§ GIVEN ENTRIES:

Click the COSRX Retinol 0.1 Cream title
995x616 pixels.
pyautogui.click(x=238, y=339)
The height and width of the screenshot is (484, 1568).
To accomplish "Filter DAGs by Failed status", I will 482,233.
---
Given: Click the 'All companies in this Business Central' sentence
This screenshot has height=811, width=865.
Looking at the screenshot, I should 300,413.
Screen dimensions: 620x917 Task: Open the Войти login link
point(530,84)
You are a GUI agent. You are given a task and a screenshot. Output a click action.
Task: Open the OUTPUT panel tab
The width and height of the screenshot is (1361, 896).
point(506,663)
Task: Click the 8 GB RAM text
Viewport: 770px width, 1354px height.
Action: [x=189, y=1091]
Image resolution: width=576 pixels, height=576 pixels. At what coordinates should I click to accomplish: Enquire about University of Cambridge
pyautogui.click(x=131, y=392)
...
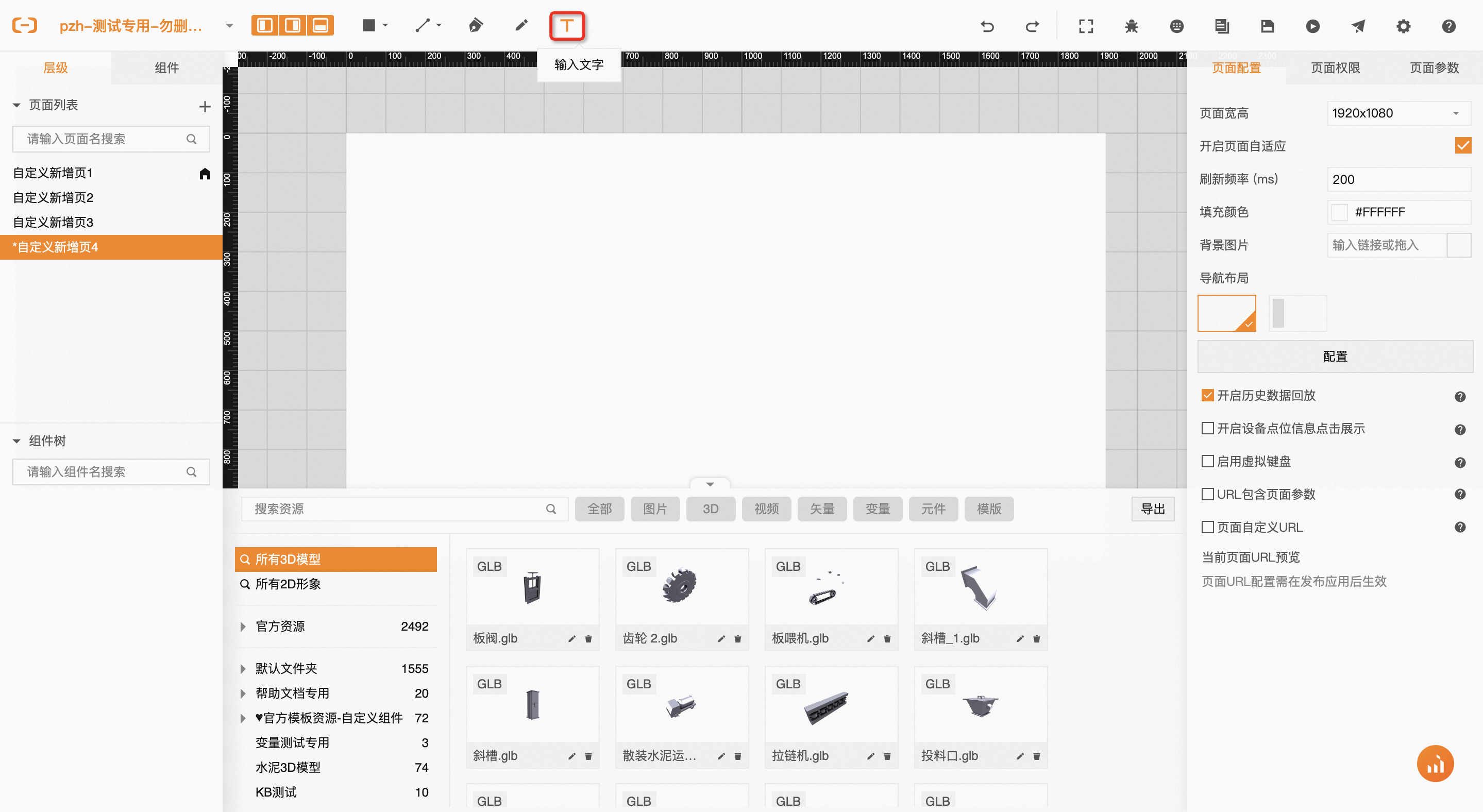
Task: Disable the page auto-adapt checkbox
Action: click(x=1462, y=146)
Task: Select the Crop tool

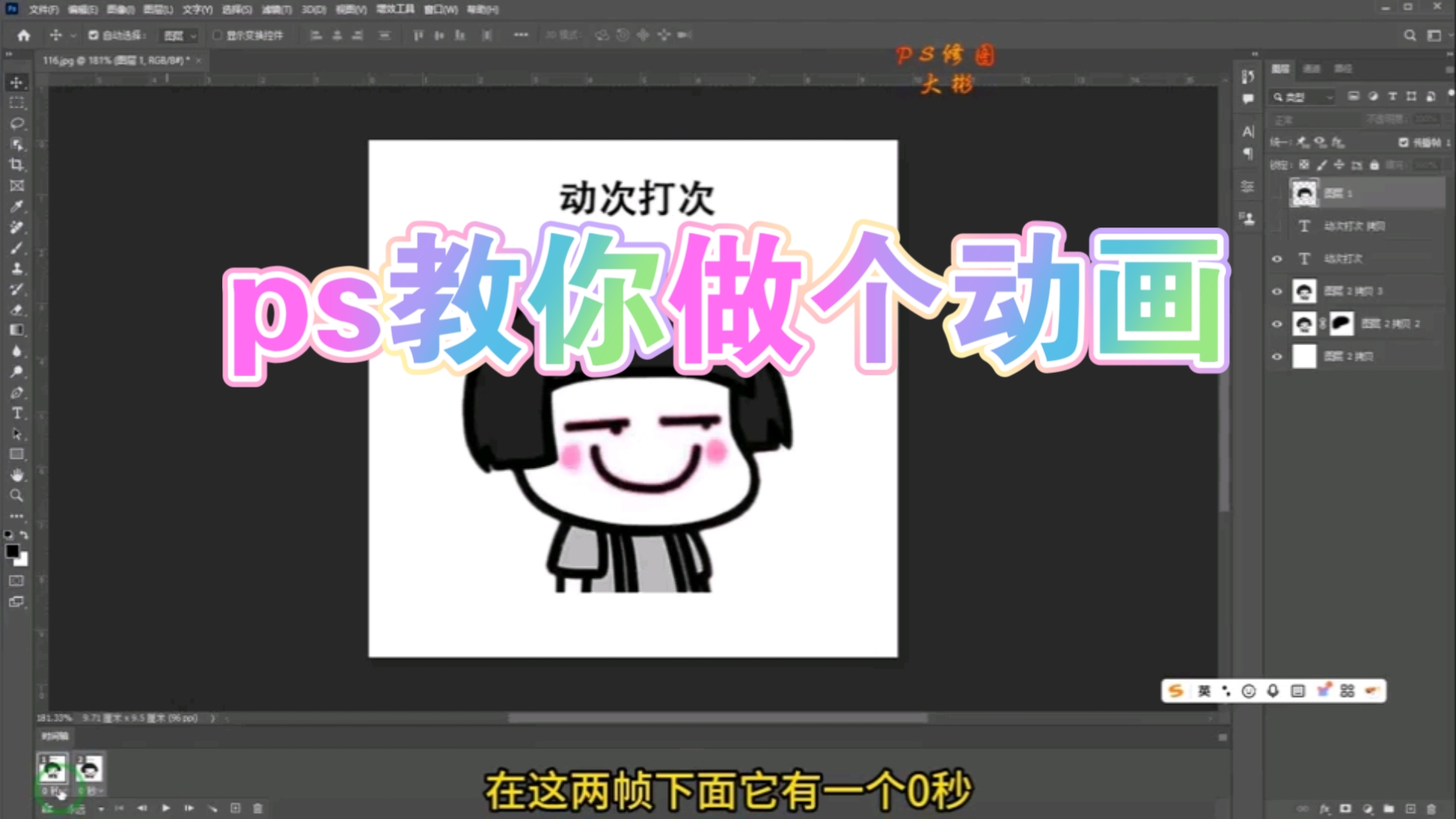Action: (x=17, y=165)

§ WHAT THE EXERCISE ASKS:
Please rewrite the lines from the line with "Click the COSRX Retinol 0.1 Cream title" to the line with "I will 482,233.", both included, as a JSON list of strings with one string per line and blank lines left out.

§ OUTPUT FOR THIS EXERCISE:
[
  "Click the COSRX Retinol 0.1 Cream title",
  "995x616 pixels.",
  "pyautogui.click(x=238, y=339)",
  "The height and width of the screenshot is (484, 1568).",
  "To accomplish \"Filter DAGs by Failed status\", I will 482,233."
]